YOUR OBJECTIVE
Your answer must be an exact copy of all the entries.

◆ ◆ ◆ ◆ ◆ ◆ ◆

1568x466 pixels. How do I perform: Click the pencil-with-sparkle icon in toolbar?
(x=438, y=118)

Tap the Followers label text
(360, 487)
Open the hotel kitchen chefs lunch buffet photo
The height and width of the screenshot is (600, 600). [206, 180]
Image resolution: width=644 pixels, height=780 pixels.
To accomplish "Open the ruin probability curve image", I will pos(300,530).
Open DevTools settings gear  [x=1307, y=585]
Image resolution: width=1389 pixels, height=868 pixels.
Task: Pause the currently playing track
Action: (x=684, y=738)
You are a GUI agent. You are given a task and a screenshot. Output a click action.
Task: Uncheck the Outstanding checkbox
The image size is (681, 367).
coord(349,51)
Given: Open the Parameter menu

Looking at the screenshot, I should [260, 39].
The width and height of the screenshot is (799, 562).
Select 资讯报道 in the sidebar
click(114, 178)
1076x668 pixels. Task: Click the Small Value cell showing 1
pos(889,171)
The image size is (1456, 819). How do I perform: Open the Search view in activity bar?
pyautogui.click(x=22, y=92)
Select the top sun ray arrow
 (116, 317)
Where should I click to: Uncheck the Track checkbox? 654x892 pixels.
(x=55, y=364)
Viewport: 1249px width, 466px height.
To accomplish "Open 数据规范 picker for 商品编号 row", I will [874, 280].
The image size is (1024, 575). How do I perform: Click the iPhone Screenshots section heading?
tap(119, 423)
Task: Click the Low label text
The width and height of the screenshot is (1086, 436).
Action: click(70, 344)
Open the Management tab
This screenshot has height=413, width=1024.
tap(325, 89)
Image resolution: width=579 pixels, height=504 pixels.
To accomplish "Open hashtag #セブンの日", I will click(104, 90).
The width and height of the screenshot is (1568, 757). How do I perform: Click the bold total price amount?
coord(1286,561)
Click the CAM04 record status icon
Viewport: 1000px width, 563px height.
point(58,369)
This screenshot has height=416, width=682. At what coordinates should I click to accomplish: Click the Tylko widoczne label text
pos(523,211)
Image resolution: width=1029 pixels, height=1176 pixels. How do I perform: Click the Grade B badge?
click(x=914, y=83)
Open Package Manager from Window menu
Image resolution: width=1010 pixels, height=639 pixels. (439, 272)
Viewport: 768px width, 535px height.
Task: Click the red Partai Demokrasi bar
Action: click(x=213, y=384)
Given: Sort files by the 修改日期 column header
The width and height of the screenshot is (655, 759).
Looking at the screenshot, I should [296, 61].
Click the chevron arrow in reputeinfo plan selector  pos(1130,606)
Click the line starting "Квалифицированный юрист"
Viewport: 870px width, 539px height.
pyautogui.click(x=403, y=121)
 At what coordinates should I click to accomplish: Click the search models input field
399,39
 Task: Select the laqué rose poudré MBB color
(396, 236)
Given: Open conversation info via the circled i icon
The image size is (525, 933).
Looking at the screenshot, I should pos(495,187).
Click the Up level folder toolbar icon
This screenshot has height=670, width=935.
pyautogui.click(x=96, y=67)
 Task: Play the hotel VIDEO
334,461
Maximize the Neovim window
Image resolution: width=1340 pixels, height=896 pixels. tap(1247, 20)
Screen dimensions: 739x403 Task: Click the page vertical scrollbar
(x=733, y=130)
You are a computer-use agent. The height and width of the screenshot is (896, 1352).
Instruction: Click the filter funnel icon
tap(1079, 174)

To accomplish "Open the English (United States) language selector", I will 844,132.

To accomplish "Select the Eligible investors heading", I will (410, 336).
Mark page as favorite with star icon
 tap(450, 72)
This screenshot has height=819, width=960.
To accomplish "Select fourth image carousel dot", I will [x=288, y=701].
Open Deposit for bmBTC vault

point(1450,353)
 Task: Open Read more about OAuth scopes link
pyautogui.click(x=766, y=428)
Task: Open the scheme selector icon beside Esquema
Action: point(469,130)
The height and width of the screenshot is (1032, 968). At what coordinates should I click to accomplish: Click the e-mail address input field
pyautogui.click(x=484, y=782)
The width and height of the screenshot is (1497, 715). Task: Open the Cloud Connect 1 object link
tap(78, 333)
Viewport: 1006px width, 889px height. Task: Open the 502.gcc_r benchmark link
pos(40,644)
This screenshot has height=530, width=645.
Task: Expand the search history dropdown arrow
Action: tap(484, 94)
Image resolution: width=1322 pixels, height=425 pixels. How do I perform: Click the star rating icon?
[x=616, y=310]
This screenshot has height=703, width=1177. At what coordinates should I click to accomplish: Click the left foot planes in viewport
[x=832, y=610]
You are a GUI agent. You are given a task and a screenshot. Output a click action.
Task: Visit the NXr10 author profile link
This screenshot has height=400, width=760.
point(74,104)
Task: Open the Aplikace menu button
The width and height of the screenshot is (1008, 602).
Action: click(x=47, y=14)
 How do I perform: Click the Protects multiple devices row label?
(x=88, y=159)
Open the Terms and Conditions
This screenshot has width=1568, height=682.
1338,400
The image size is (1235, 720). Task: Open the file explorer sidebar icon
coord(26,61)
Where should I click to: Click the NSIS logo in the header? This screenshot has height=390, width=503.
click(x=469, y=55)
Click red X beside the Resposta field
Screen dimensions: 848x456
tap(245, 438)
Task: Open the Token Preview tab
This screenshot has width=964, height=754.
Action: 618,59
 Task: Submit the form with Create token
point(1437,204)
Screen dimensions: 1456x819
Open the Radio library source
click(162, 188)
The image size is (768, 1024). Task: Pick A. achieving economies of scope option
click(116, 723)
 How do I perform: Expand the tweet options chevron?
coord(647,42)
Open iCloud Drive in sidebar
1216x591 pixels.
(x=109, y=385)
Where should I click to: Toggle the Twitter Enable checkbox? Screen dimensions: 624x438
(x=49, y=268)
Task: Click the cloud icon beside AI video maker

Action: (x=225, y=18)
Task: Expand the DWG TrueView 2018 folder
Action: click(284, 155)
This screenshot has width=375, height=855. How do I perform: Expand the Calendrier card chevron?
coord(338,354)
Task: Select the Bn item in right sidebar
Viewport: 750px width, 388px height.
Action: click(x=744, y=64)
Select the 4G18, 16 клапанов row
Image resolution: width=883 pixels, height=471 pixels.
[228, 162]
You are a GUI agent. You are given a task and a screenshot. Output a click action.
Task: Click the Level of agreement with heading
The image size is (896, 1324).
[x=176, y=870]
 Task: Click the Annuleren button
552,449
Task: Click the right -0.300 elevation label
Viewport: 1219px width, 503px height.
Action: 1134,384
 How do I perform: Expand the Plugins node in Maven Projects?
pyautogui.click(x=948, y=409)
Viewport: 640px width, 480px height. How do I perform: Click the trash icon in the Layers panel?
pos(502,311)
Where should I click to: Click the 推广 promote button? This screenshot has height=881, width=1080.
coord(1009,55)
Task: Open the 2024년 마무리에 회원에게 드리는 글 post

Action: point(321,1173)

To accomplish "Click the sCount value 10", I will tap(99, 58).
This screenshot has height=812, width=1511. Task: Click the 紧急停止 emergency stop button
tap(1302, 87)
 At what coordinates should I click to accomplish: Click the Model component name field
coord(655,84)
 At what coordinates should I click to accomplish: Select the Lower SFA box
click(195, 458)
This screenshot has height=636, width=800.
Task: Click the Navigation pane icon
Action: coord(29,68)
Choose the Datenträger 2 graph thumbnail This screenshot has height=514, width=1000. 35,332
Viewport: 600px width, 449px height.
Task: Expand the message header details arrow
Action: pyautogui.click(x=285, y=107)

◆ ◆ ◆ ◆ ◆ ◆ ◆

OUTPUT OF THE TASK
1568x466 pixels. How do I perform: Click the pencil-with-sparkle icon in toolbar?
(x=438, y=118)

Tap the Followers label text
(360, 487)
Open the hotel kitchen chefs lunch buffet photo
The height and width of the screenshot is (600, 600). [206, 180]
Image resolution: width=644 pixels, height=780 pixels.
To accomplish "Open the ruin probability curve image", I will pos(300,530).
Open DevTools settings gear  [x=1307, y=585]
Image resolution: width=1389 pixels, height=868 pixels.
Task: Pause the currently playing track
Action: (x=684, y=738)
You are a GUI agent. You are given a task and a screenshot. Output a click action.
Task: Uncheck the Outstanding checkbox
The image size is (681, 367).
coord(349,51)
Given: Open the Parameter menu

Looking at the screenshot, I should [260, 39].
The width and height of the screenshot is (799, 562).
Select 资讯报道 in the sidebar
click(114, 178)
1076x668 pixels. Task: Click the Small Value cell showing 1
pos(889,171)
The image size is (1456, 819). How do I perform: Open the Search view in activity bar?
pyautogui.click(x=22, y=92)
Select the top sun ray arrow
 (116, 317)
Where should I click to: Uncheck the Track checkbox? 654x892 pixels.
(x=55, y=364)
Viewport: 1249px width, 466px height.
To accomplish "Open 数据规范 picker for 商品编号 row", I will [874, 280].
The image size is (1024, 575). How do I perform: Click the iPhone Screenshots section heading?
tap(119, 423)
Task: Click the Low label text
The width and height of the screenshot is (1086, 436).
Action: click(70, 344)
Open the Management tab
This screenshot has height=413, width=1024.
tap(325, 89)
Image resolution: width=579 pixels, height=504 pixels.
To accomplish "Open hashtag #セブンの日", I will click(104, 90).
The width and height of the screenshot is (1568, 757). How do I perform: Click the bold total price amount?
coord(1286,561)
Click the CAM04 record status icon
Viewport: 1000px width, 563px height.
point(58,369)
This screenshot has height=416, width=682. At what coordinates should I click to accomplish: Click the Tylko widoczne label text
pos(523,211)
Image resolution: width=1029 pixels, height=1176 pixels. How do I perform: Click the Grade B badge?
click(x=914, y=83)
Open Package Manager from Window menu
Image resolution: width=1010 pixels, height=639 pixels. (439, 272)
Viewport: 768px width, 535px height.
Task: Click the red Partai Demokrasi bar
Action: click(x=213, y=384)
Given: Sort files by the 修改日期 column header
The width and height of the screenshot is (655, 759).
Looking at the screenshot, I should [296, 61].
Click the chevron arrow in reputeinfo plan selector  pos(1130,606)
Click the line starting "Квалифицированный юрист"
Viewport: 870px width, 539px height.
pyautogui.click(x=403, y=121)
 At what coordinates should I click to accomplish: Click the search models input field
399,39
 Task: Select the laqué rose poudré MBB color
(396, 236)
Given: Open conversation info via the circled i icon
The image size is (525, 933).
Looking at the screenshot, I should pos(495,187).
Click the Up level folder toolbar icon
This screenshot has height=670, width=935.
pyautogui.click(x=96, y=67)
 Task: Play the hotel VIDEO
334,461
Maximize the Neovim window
Image resolution: width=1340 pixels, height=896 pixels. tap(1247, 20)
Screen dimensions: 739x403 Task: Click the page vertical scrollbar
(x=733, y=130)
You are a computer-use agent. The height and width of the screenshot is (896, 1352).
Instruction: Click the filter funnel icon
tap(1079, 174)

To accomplish "Open the English (United States) language selector", I will 844,132.

To accomplish "Select the Eligible investors heading", I will (410, 336).
Mark page as favorite with star icon
 tap(450, 72)
This screenshot has height=819, width=960.
To accomplish "Select fourth image carousel dot", I will [x=288, y=701].
Open Deposit for bmBTC vault

point(1450,353)
 Task: Open Read more about OAuth scopes link
pyautogui.click(x=766, y=428)
Task: Open the scheme selector icon beside Esquema
Action: point(469,130)
The height and width of the screenshot is (1032, 968). At what coordinates should I click to accomplish: Click the e-mail address input field
pyautogui.click(x=484, y=782)
The width and height of the screenshot is (1497, 715). Task: Open the Cloud Connect 1 object link
tap(78, 333)
Viewport: 1006px width, 889px height. Task: Open the 502.gcc_r benchmark link
pos(40,644)
This screenshot has height=530, width=645.
Task: Expand the search history dropdown arrow
Action: tap(484, 94)
Image resolution: width=1322 pixels, height=425 pixels. How do I perform: Click the star rating icon?
[x=616, y=310]
This screenshot has height=703, width=1177. At what coordinates should I click to accomplish: Click the left foot planes in viewport
[x=832, y=610]
You are a GUI agent. You are given a task and a screenshot. Output a click action.
Task: Visit the NXr10 author profile link
This screenshot has height=400, width=760.
point(74,104)
Task: Open the Aplikace menu button
The width and height of the screenshot is (1008, 602).
Action: click(x=47, y=14)
 How do I perform: Click the Protects multiple devices row label?
(x=88, y=159)
Open the Terms and Conditions
This screenshot has width=1568, height=682.
1338,400
The image size is (1235, 720). Task: Open the file explorer sidebar icon
coord(26,61)
Where should I click to: Click the NSIS logo in the header? This screenshot has height=390, width=503.
click(x=469, y=55)
Click red X beside the Resposta field
Screen dimensions: 848x456
tap(245, 438)
Task: Open the Token Preview tab
This screenshot has width=964, height=754.
Action: 618,59
 Task: Submit the form with Create token
point(1437,204)
Screen dimensions: 1456x819
Open the Radio library source
click(162, 188)
The image size is (768, 1024). Task: Pick A. achieving economies of scope option
click(116, 723)
 How do I perform: Expand the tweet options chevron?
coord(647,42)
Open iCloud Drive in sidebar
1216x591 pixels.
(x=109, y=385)
Where should I click to: Toggle the Twitter Enable checkbox? Screen dimensions: 624x438
(x=49, y=268)
Task: Click the cloud icon beside AI video maker

Action: (x=225, y=18)
Task: Expand the DWG TrueView 2018 folder
Action: click(284, 155)
This screenshot has width=375, height=855. How do I perform: Expand the Calendrier card chevron?
coord(338,354)
Task: Select the Bn item in right sidebar
Viewport: 750px width, 388px height.
Action: click(x=744, y=64)
Select the 4G18, 16 клапанов row
Image resolution: width=883 pixels, height=471 pixels.
[228, 162]
You are a GUI agent. You are given a task and a screenshot. Output a click action.
Task: Click the Level of agreement with heading
The image size is (896, 1324).
[x=176, y=870]
 Task: Click the Annuleren button
552,449
Task: Click the right -0.300 elevation label
Viewport: 1219px width, 503px height.
Action: 1134,384
 How do I perform: Expand the Plugins node in Maven Projects?
pyautogui.click(x=948, y=409)
Viewport: 640px width, 480px height. How do I perform: Click the trash icon in the Layers panel?
pos(502,311)
Where should I click to: Click the 推广 promote button? This screenshot has height=881, width=1080.
coord(1009,55)
Task: Open the 2024년 마무리에 회원에게 드리는 글 post

Action: point(321,1173)

To accomplish "Click the sCount value 10", I will tap(99, 58).
This screenshot has height=812, width=1511. Task: Click the 紧急停止 emergency stop button
tap(1302, 87)
 At what coordinates should I click to accomplish: Click the Model component name field
coord(655,84)
 At what coordinates should I click to accomplish: Select the Lower SFA box
click(195, 458)
This screenshot has height=636, width=800.
Task: Click the Navigation pane icon
Action: coord(29,68)
Choose the Datenträger 2 graph thumbnail This screenshot has height=514, width=1000. 35,332
Viewport: 600px width, 449px height.
Task: Expand the message header details arrow
Action: pyautogui.click(x=285, y=107)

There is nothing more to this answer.